Für das Autohaus heißt das Folgendes:
Für das Autohaus treten hier keine Besonderheiten auf.
Für den Sachverständigen heißt das Folgendes:
Für den Sachverständigen treten hier keine Besonderheiten auf.
Für den Geschädigten heißt das Folgendes:
Nicht jeder Abzug im Rahmen des Vorteilsausgleichs durch die Versicherung ist vom Geschädigten hinzunehmen. Abzustellen ist bei Verschleißteilen auf das Alter des Ersatzteils und ob eine Auswechslung von Geschädigten ohnehin bald hätte vorgenommen werden müssen. Zudem kann der Abzug, wenn es sich um eine Sache handelt, auf die der Geschädigte aus medizinischen Gründen angewiesen ist (z. B. Brille, Kontaktlinse, Hörgerät, Zahnersatz, Prothese, Herzschrittmacher) unzumutbar sein.
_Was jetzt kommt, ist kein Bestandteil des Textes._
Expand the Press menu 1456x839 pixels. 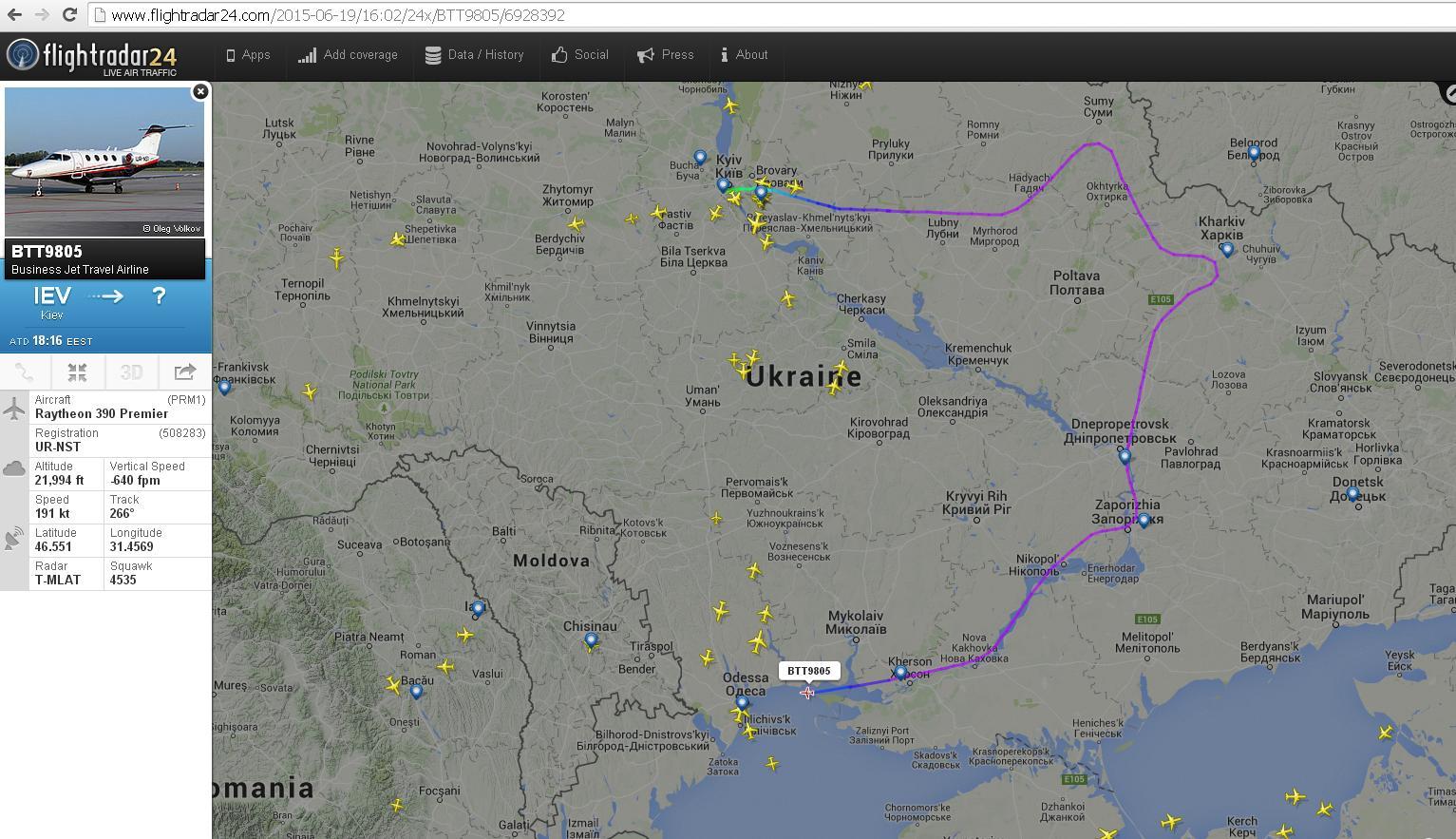click(x=665, y=55)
Sofern ein Abzug vorzunehmen ist, kann der Geschädigte, da er beweisbelastet ist, der gegnerischen Haftpflichtversicherung folgende als Muster dienende Aufstellung vorlegen:
Beschädigter Gegenstand | Kaufdatum | Anschaffungspreis | Lebensdauer | Neupreis zum Zeitpunkt des Unfalls | Abzug neu für Alt in % und Euro in 2023 |
Brille | 2021 | 550 Euro | 6 Jahre | 600 | 33,3 % = 200 Euro |
Der Geschädigte sollte zudem Fotos des beschädigten Gegenstands vorlegen. Sofern er den Kaufbeleg noch hat, dient dieser als Nachweis für das Kaufdatum. Den Preis, den der Geschädigte jetzt aufwenden muss, um den beschädigten Gegenstand wieder anzuschaffen, kann der Geschädigte durch Vorlage der entsprechenden Internetauszüge oder durch den konkreten Kaufbeleg nachweisen.